Deaths continue while Egyptian authorities still present prisons in the gardens of God, confirming they are supported by medical services and fully equipped for medical emergencies. This official narrative contradicts the accounts of current and former prisoners about the dire detention conditions they suffer.
The ill-conditioned prisons receive ill detainees. The Egyptian justice system ignores the health condition of the defendants when it regards the political opposition of Abdel Fattah al-Sisi and the military ruling. The grilling of ill and old opponents is used to intimidate the people not to protest anything.

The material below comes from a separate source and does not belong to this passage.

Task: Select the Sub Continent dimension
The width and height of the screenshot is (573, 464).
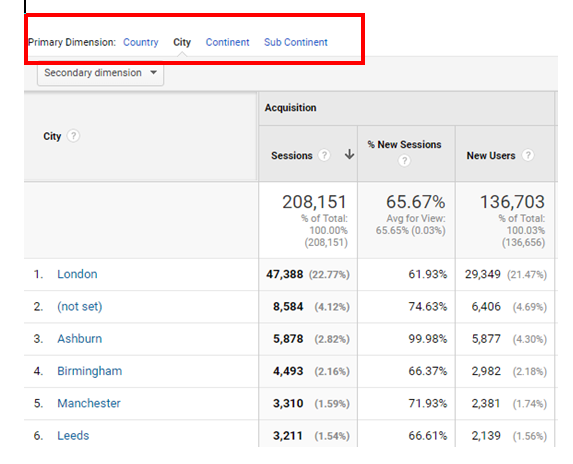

The first victim in September was Mohamed Zaki, who died in Gamasa prison. Zaki served a military sentence of 15 years imprisonment on charges of participating in firing Ismaelia Court Complex in 2013. Zaki had a heart disease that required his transferal to Belqas Hospital, but the Egyptian justice did not see his health deterioration enough to release him. The second victim is Shaaban Fouad, who died in Shebin El-Koum Deportations Prison. Fouad was arrested on January 8, disappeared until January 30, and resurfaced in bad health status requiring medical care. Hassan Abdullah Hassan is the third. The old detainee, 63 years, died of a heart attack in Wadi Al-Natron Prison.

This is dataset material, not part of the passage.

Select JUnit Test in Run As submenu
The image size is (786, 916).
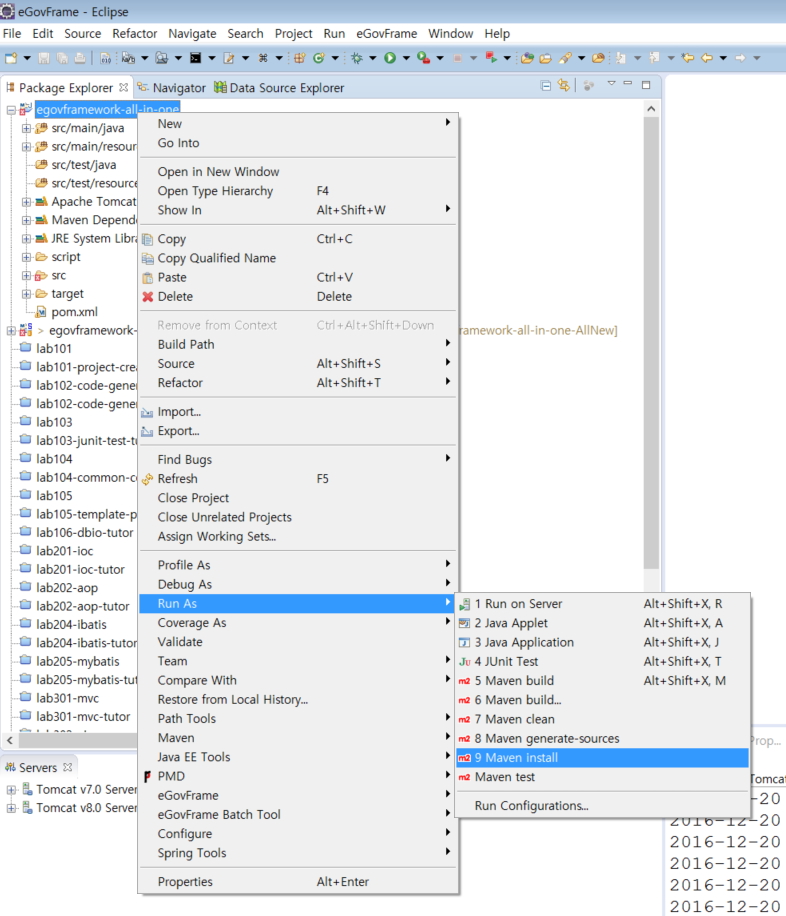coord(506,661)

Typically, Egyptian prisons are of bad hygiene with record-breaking overcrowding. According to the Egyptian National Council for Human Rights, the prison overcrowding rate reaches 150% and exceeds 300% in police stations. Non-governmental organizations’ estimates are much worse. They have no running water, proper ventilation, and mostly no sunlight inside the cells. In November 2019, two UN experts said abusive detention conditions in Egypt “may seriously endanger the health and lives of thousands of prisoners.” Moreover, there is a consensus on a blunt lack of health care in prisons. According to former detainees, prison administrations obstruct medical care for nothing but to abuse them. Necessary medications are denied entry, and referrals to hospitals outside the prison are prohibited even when families pledge that they will pay the fees.

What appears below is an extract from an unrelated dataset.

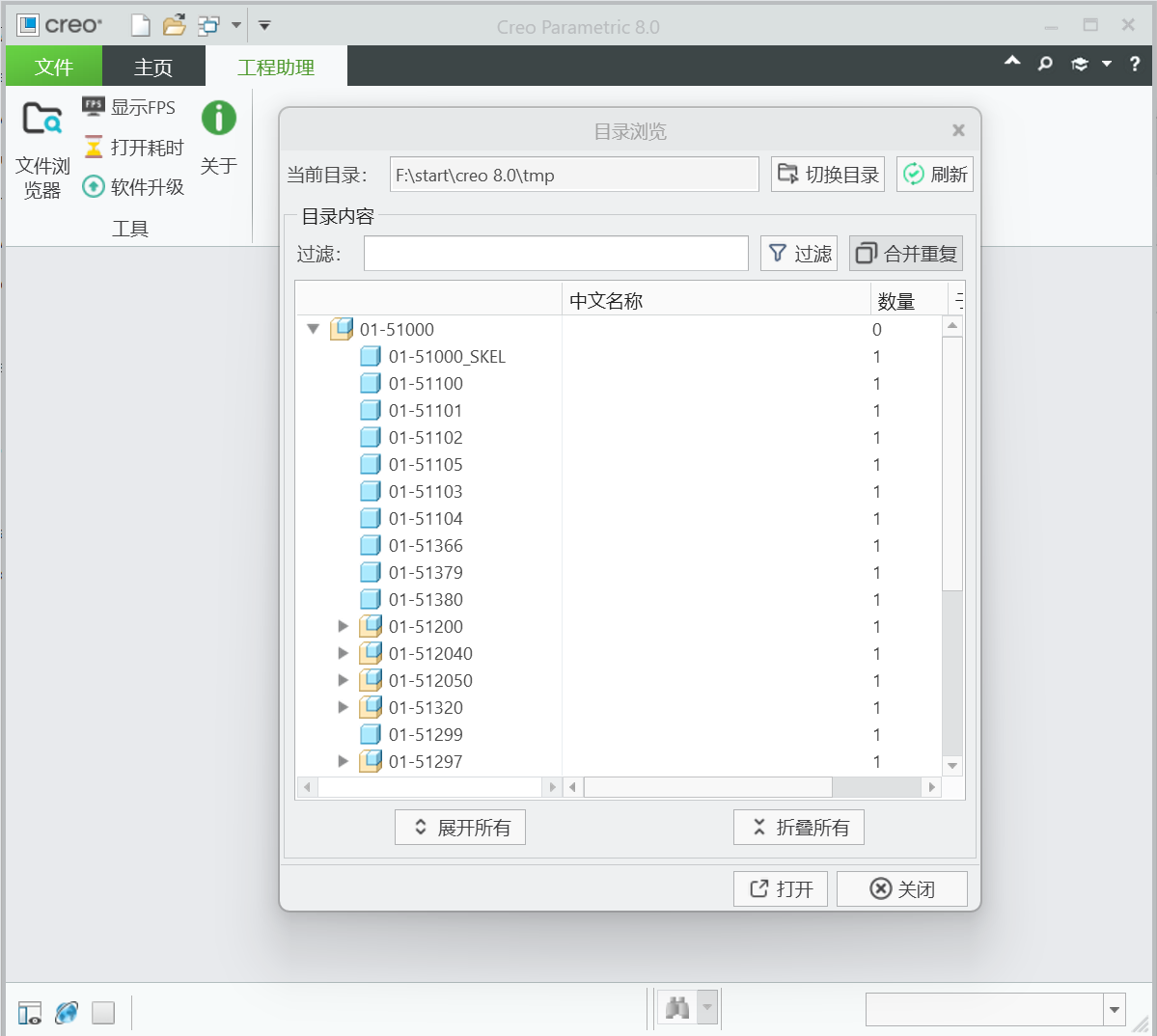
Task: Open the File Browser (文件浏览器) tool
Action: (42, 150)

The Egyptian authorities behave boldly out of accountability. Political detainees are left to die from medical negligence without oversight or legal responsibility. UN experts said detention conditions had directly led to the death of late president Mohamed Morsi, as the former Egyptian president was suffering from diabetes and hypertension, preventing him from obtaining life-saving care. Lack of medical care damaged his eyesight. Gradually he lost sight in his left eye and often fell into a diabetic coma. He suffered from tooth decay and gum infections without medical attention. The coronavirus pandemic has increased the suffering of detainees and led to numerous deaths. According to Human Rights Watch, the outbreak of Egyptian prisons and police stations led to increased deaths because of overcrowding, poor ventilation and a lack of medical care.